Multispectral and panchromatic remote sensing image fusion method based on pyramid modulation injection

Technical Field

The invention belongs to the technical field of image processing, and particularly relates to a multispectral and full-color remote sensing image fusion method.

Background

The remote sensing image fusion task based on the multispectral image and the full-color image aims at: the high-resolution panchromatic image and the low-resolution multispectral image are fully utilized, and the fusion image with high spatial resolution and high spectral resolution is obtained.

Existing fusion methods can be divided into two types of methods, traditional linear and deep learning. The traditional methods adopt space conversion, space decomposition operation or manual addition of certain constraint contents in the fusion process, and have good effects in the past period. However, with the rise of deep learning, the limited learning capacity of the traditional method is exposed, and the deep learning method can objectively and automatically learn the characteristics, and the performance of the fusion method is greatly improved in a very strong nonlinear capacity and a concise optimization mode. The deep learning fusion method currently existing will be described in detail below.

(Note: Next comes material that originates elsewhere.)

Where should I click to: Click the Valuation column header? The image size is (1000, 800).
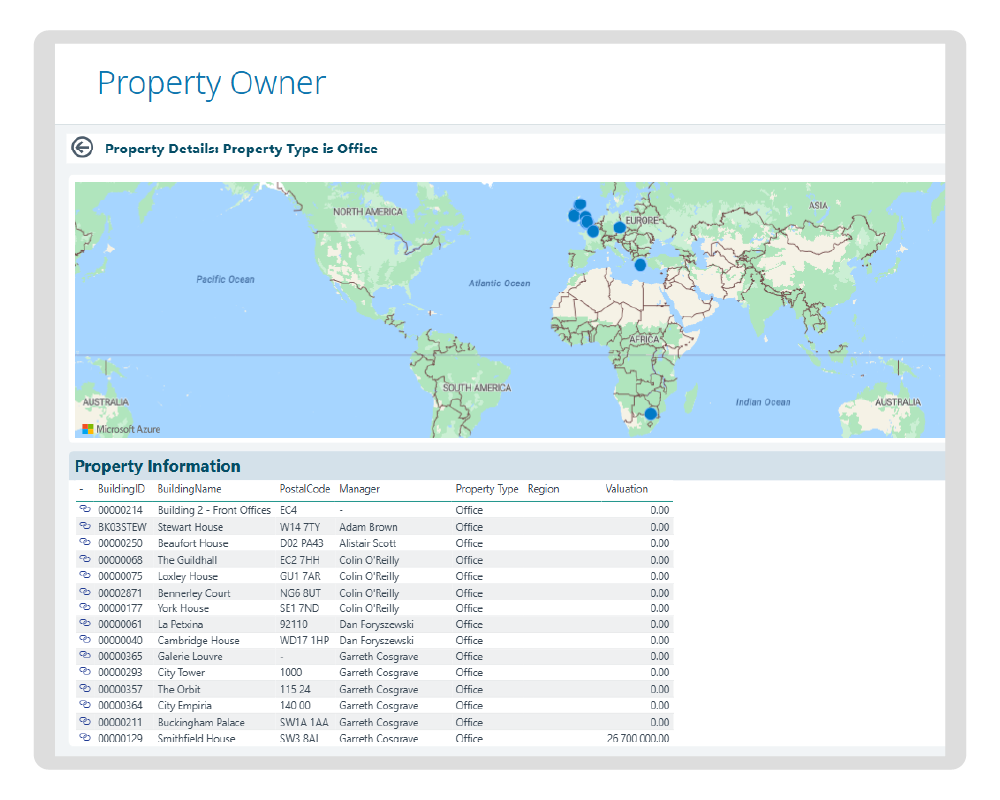point(626,489)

The first is Deng et al in the literature "L.Deng, G.Vivone, C.Jin, and J.Chanussat, detail Injection-Based Deep Convolutional Neural Networks for Pansharpening, IEEE Transactions on Geoscience and Remote Sensing, vol.59, no.8, pp.6995-7010,2021," propose a remote sensing image fusion method using Detail Injection. The work uses differential information of full-color images and up-sampling multispectral images as training input, and uses learning ability of convolutional neural network to generate space detail information required by each wave band for the fused image. However, the method directly carries out simple interpolation processing on the multispectral image to a scale which is in a uniform scale with the panchromatic image, and directly injects the generated space details into the multispectral image, so that the modulation of the space characteristics is ignored, and the spectral characteristics and the space characteristics of the fusion image are destroyed.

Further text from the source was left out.